Yes, we are really happy with this addition. Last year we had a comprehensive highlights package which our competitors enjoyed but they wanted to see something ‘there and then’ on a weekend and something which was easy to access for partners and sponsors to follow. We have been watching it quite closely over the years to see the quality and capability of it and I think for 2020, live streaming will sit perfectly with what we are trying to achieve with the growth of the series. We are delighted to secure Alpha for the forthcoming season, and we look forward to producing a great programme on a Sunday, across all of classes and more news on this will be announced soon.
The BKC is leading the way in motorsport in more ways than one. Mechanic registration, tell us more?

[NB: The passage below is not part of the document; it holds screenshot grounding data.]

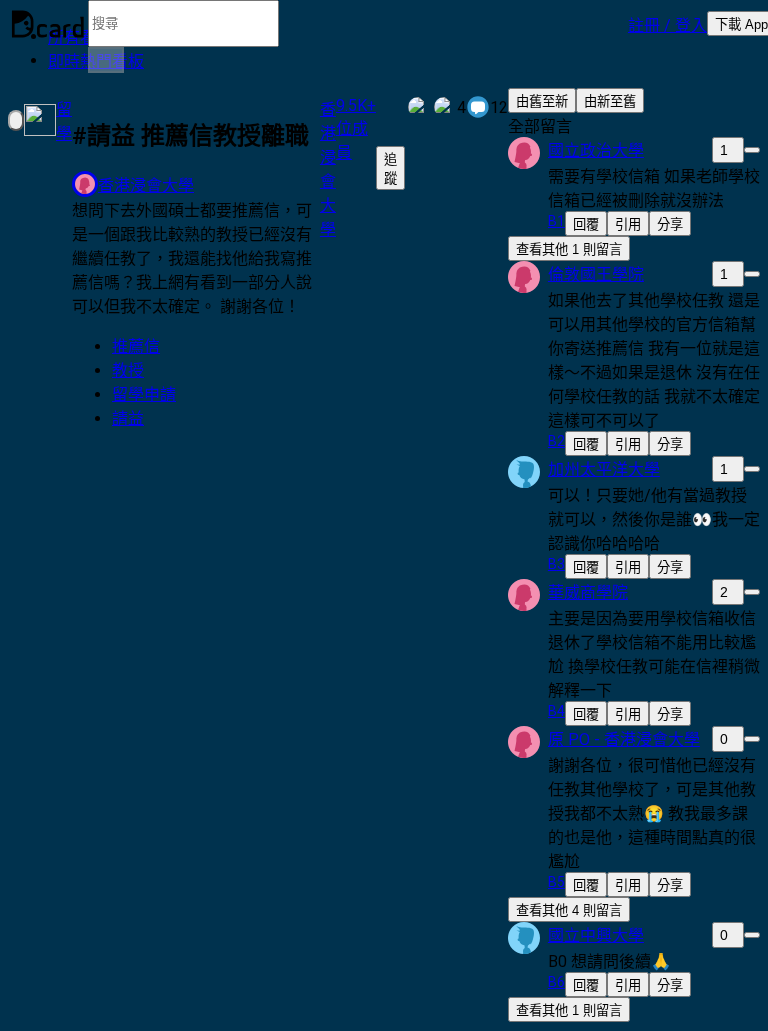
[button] (667, 24)
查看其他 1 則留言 (569, 249)
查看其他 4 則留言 (569, 910)
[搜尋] (106, 60)
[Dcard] (48, 24)
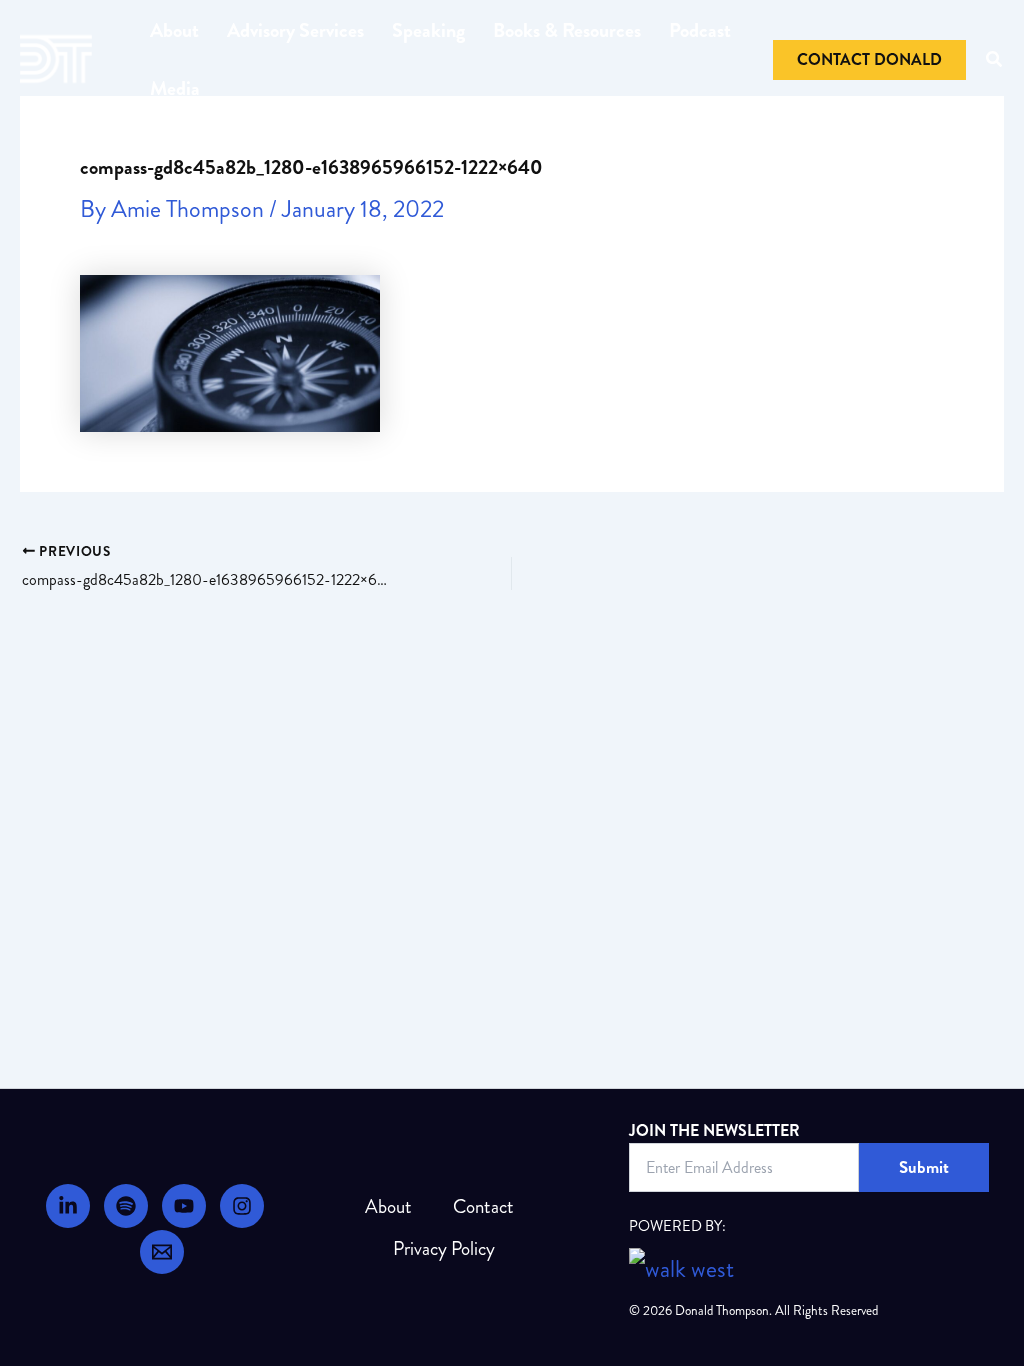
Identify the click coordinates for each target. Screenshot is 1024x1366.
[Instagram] (242, 1206)
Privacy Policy (444, 1248)
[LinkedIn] (68, 1206)
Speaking (428, 30)
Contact (483, 1206)
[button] (869, 60)
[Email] (162, 1252)
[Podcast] (126, 1206)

There is a pool of people who work in the heart of the karting community (team managers, mechanics, engine tuners). Registration allows Motorsport UK to develop a better relationship and ability to communicate with these groups. Motorsport UK must ensure that children are safeguarded and that steps are taken to prevent unsuitable people working with children. So, in 2020 we will be registering and DBS checking mechanics working with those competitors under the age of 18. Motorsport UK will also be providing accredited training workshops through Coaching UK/NSPCC Child Protection in Sport Unit to help those fulfil their roles and responsibilities when working with children.

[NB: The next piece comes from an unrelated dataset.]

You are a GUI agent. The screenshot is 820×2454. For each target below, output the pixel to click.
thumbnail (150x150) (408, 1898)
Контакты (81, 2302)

These are great incentives showing why the BKC is the premier series in the UK. But it comes with a cost doesn’t it?
Absolutely, we pride on the fact the BKC is ‘the’ best and most competitive karting championship in the UK with safe, regulated, but competitive racing on a level playing field, and to put that package together there is a natural cost associated with it all. Motorsport UK is a not for profit organisation as is the Championship. As well as the live streaming, on track CCTV camera upgrades, safeguarding training, increased fuel testing, administration fees, we will also have alcohol and drug tests this season at all the events this all has a cost for the organisation.
How is 2020 looking?
We already have over 320 drivers registered for the championships so far, and we are pleased with that number and it is growing day by day. The first year always creates a big fanfare, and a huge number of drivers wanted to be a part of the Motorsport UK Championship as it is ‘the’ place for karting in this country. Interestingly many of people who registered last year didn’t take part and that turned quite a few people away as they thought it was full or were put on a reserve list, by this time the season has already started. The calendar for 2020 was a real challenge this year, it was very difficult to fit in all championship rounds. The number of rounds we have are what were requested by the customers.
And finally, a big question when we announced the calendars. Why are we not going to certain circuits?

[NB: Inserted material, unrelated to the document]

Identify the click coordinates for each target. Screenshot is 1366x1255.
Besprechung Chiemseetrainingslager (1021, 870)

It is so difficult with the sheer amount of racing that goes on in Europe and in the UK to find dates and venues that are available and don’t clash with other circuits and other series as well as fitting our 18 race weekends in that mix. It is important to keep weekends clear so teams can have time off, move equipment around Europe and allow them time to compete in club racing as well.
There are a lot of circuits we wanted to visit this year but due to changes in the club set-ups, circuit suitability and just because of the packed calendar we couldn’t logistically squeeze them in, and that is a real shame. I am mindful of making changes to the calendar for 2021 already to take further points on board.
We do sympathise with those with geographical challenges with some of the Honda or Rotax rounds in particular and we praise everyone who puts together a campaign and commits to the series. What we can guarantee will be a season producing plenty of regulated and fair, level playing field racing with the prestigious British titles up for grabs once again.